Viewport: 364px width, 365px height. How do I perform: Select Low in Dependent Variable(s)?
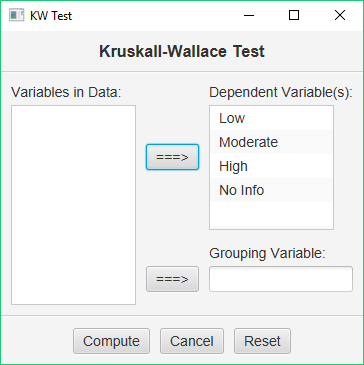[x=271, y=118]
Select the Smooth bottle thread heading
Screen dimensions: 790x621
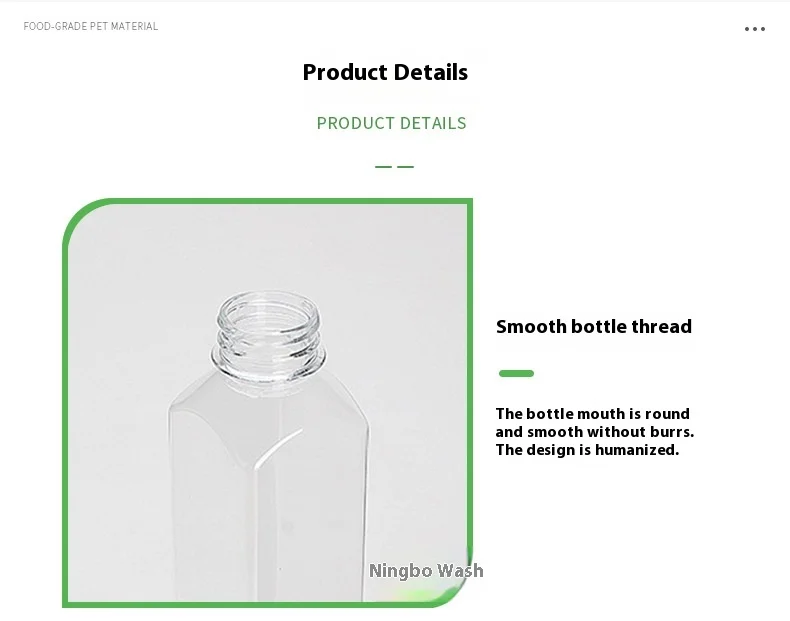(593, 326)
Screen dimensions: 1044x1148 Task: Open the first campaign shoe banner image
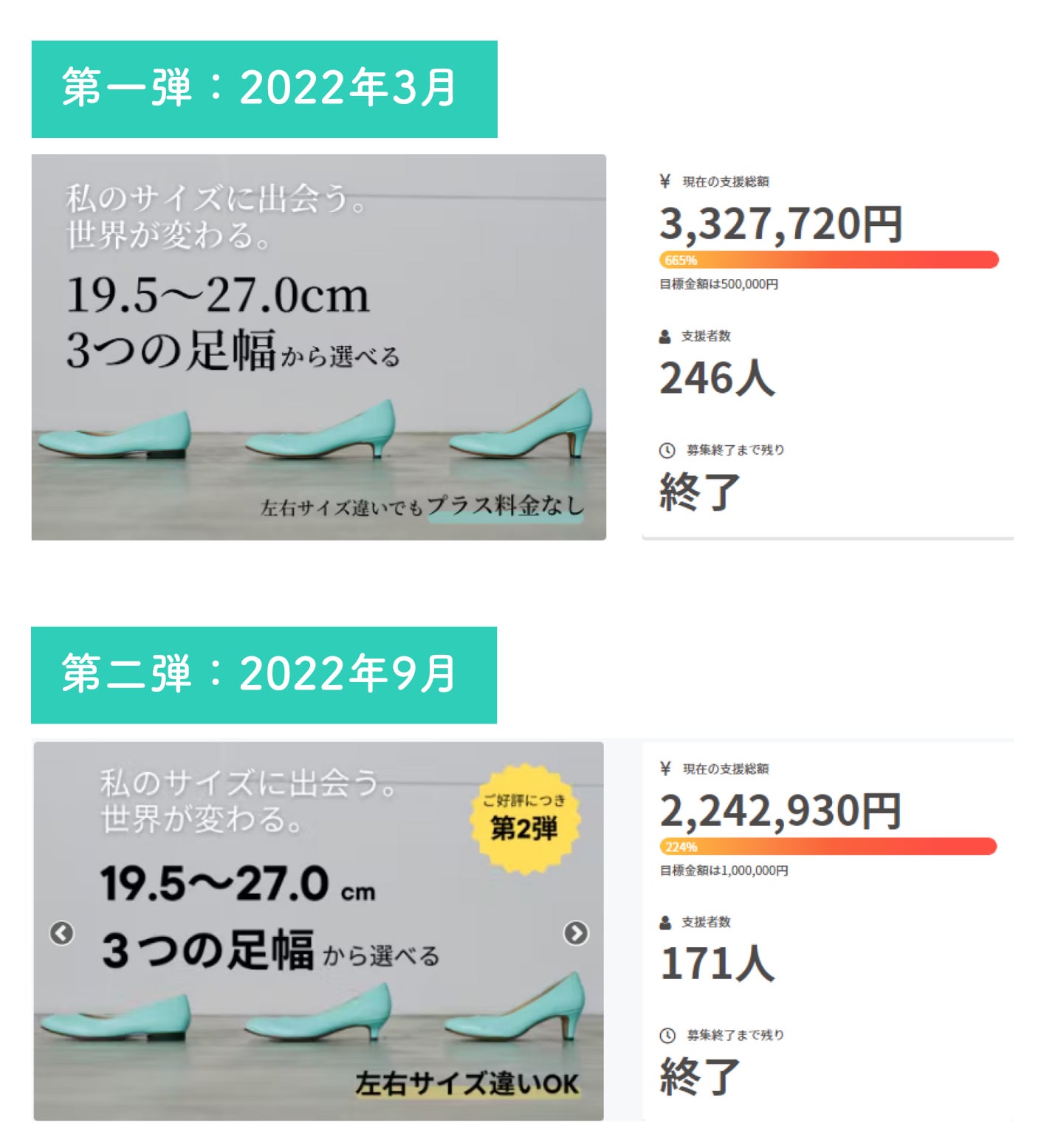pyautogui.click(x=318, y=347)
============================================================
EXERCISE REQUIREMENTS -
Set out, exactly as given, the line that contains "Screen dimensions: 1044x1148" along with each line after it through the end of the records above; omit the pictures.

SOLUTION FOR THIS PROBLEM -
Screen dimensions: 1044x1148 Task: Open the first campaign shoe banner image
pyautogui.click(x=318, y=347)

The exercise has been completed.